Objectif visé
Poursuivez l'éditorial consacré au Soudan et à Hemetti en reprenant juste après sa dernière phrase.

Extrait du document
# # #
L'édito de Pascal Boniface

Quand « Hemetti » fait sa pub en France…

Édito
5 mai 2023
Le point de vue de Pascal Boniface
Au Soudan, deux généraux mettent actuellement le pays à feu et à sang pour conquérir le pouvoir et surtout les richesses du pays, et empêcher une transition démocratique qui avait été obtenue dans la révolte et le sang par le peuple soudanais en 2019.

Dans ce contexte, parler de guerre civile n’est pas adéquat. Les civils sont simplement victimes d’un conflit entre généraux pour le contrôle des ressources. Mais cet affrontement donne un éclairage différent à une tentative de relations publiques de l’un des protagonistes à destination du public français réalisé avant le début des hostilités.

Le fait de s’adresser à des agences de communication pour polir l’image d’un pays ou d’un dirigeant est une démarche qui n’a rien d’inhabituel. C’est sans doute dans cet esprit qu’il faut lire dans le numéro de l’hiver 2023 de la revue Politique internationale[1] l’interview de Mohamed Hamdan Daglo, vice-président du Conseil souverain de transition du Soudan, interview réalisée par Frederic Encel, spécialiste bien connu de l’Afrique.

Le ton est donné dès la première question « On ne vous connaît pas encore bien en Occident. D’où venez-vous ? » Le saint homme explique qu’il a dû prendre les armes en 2003 pour se défendre.

À une question sur les accusations d’exactions de « certaines des milices » qu’il contrôlait au Darfour, il répond qu’il n’a fait que se défendre et de défendre le peuple contre « les terroristes et les pillards ». Sans doute par pudeur, celui qui est également connu sous le nom de Hemetti ne dit pas qu’il a fait partie des milices Janjawids, responsables de nombreux crimes de guerre au Darfour avant d’en prendre la tête en 2013, à travers les Forces de soutien rapide (RSF).

Il ne rappelle pas plus qu’il a notamment pris part au massacre du village d’Adwa[2] en 2004, pas plus qu’il ne se vante d’avoir lancé l’opération « Été décisif » dans le Darfour en février 2014 où les RSF, selon Human Rights Watch, ont brûlé des villages et commis plusieurs crimes contre l’humanité – meurtres, viols de masse, torture de civils, pillages, déplacements forcés… Respectant son souci de modestie, l’intervieweur n’abordera pas ces points mineurs.

Hemetti a donc été un très proche d’El Bechir, participant initialement à la répression à Khartoum avant de saisir le vent et de procéder à son arrestation. Mais si El Bechir a bien été renversé, les militaires n’entendaient céder le pouvoir et ses avantages matériels.
# # #
Données fournies
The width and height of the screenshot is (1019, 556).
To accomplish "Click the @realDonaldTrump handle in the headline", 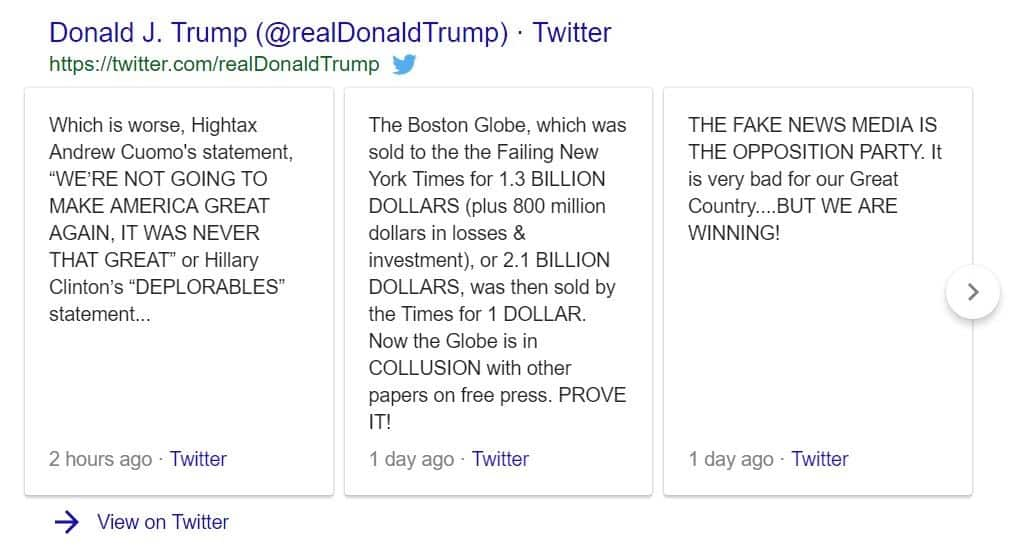I will 382,32.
# # #
Réponse au problème
L’intervieweur (habituellement adversaire autoproclamé des autocrates et défenseur du monde occidental) semble se satisfaire de sa réponse à propos des exactions, car la question qui vient ensuite est de demander s’il craint un acte de vengeance (sans doute pour avoir protégé le peuple contre les terroristes et les pillards) contre lui…

Hemetti réfute par ailleurs les accusations de détournements de 13 milliards de dollars (à noter que le PIB du Soudan était en 2021 de 34 milliards de dollars), qui seraient selon lui de « fausses informations » diffusées par les journaux occidentaux, dont CNN, le Times et le Guardian : « J’apprécie assez peu les leçons de morale des Occidentaux. »

« Je défends d’abord l’intérêt général et je rejette la corruption ! » déclare-t-il ensuite. Dont acte.

Hemetti souligne également que la France est très importante pour lui : « Nous souhaitons donc entretenir de bonnes relations avec Paris et développer une vraie coopération. ». Voilà donc un partenaire futur que nous aurions intérêt à bien traiter parce qu’il est favorable à la France qui est en difficulté sur le continent africain.

Il évoque le Soudan du Sud « ravagé par la corruption et les rivalités entre groupes ethniques », mais heureusement « Je me suis assigné comme mission de faciliter la paix. (…) Je suis le seul avoir sérieusement tenter de le faire et sans doute le seul à pouvoir y parvenir. »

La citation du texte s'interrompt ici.